WIRAMA berlaku nekat. Ia memang tidak memiliki bekal kepandaian bela diri yang mumpuni. Namun sebagai petani yang sehari-hari bekerja di sawah dan ladang, pemuda itu sudah terbiasa menggunakan senjata tajam.
Maka sabit yang sebetulnya alat bertani itu berubah jadi senjata pengintai maut. Suara kesiurnya terdengar meyakinkan. Terlebih arah yang diancam Wirama adalah batang leher Bramanta.
Jelas saja yang diserang jadi mengelam mukanya, sebab orang sudah terang-terangan menginginkan kematiannya.
"Sial dangkalan!" rutuk Bramanta, seraya menarik tubuh ke belakang satu langkah. Membuat sabit di tangan Wirama hanya mengoyak angin kosong.

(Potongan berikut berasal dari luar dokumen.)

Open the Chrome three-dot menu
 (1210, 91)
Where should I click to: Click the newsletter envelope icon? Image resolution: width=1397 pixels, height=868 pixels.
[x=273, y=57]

Dari satu gerakan itu saja Bramanta sudah tahu jika penyerangnya tidak memiliki kemampuan bela diri yang cukup. Sabetan yang tadi mengancamnya juga hanya mengandung tenaga kasar. Tidak ada pengerahan tenaga dalam walau hanya sedikit.
Menyadari itu, seringai Bramanta jadi terkembang lebar. Ia tak ingin membuang-buang waktu meladeni lawan. Sejak tadi pikirannya sudah tertuju pada Sita dan apa yang ingin segera ia lakukan terhadap perempuan itu.
Ah, malam ini Bramanta bakal bersenang-senang sampai puas. Ia sudah tak sabar ingin menghabiskan waktu berdua-dua bersama Sita. Karena itu serangan Wirama harus segera ia akhiri.
Maka ketika Wirama kembali datang menyerang, Bramanta justru bergerak menyongsong. Dengan tatapan tajam berkilat-kilat ia memindai pertahanan lawan yang terbuka lebar di mana-mana. Sementara itu kedua tangannya mengerahkan tenaga dalam.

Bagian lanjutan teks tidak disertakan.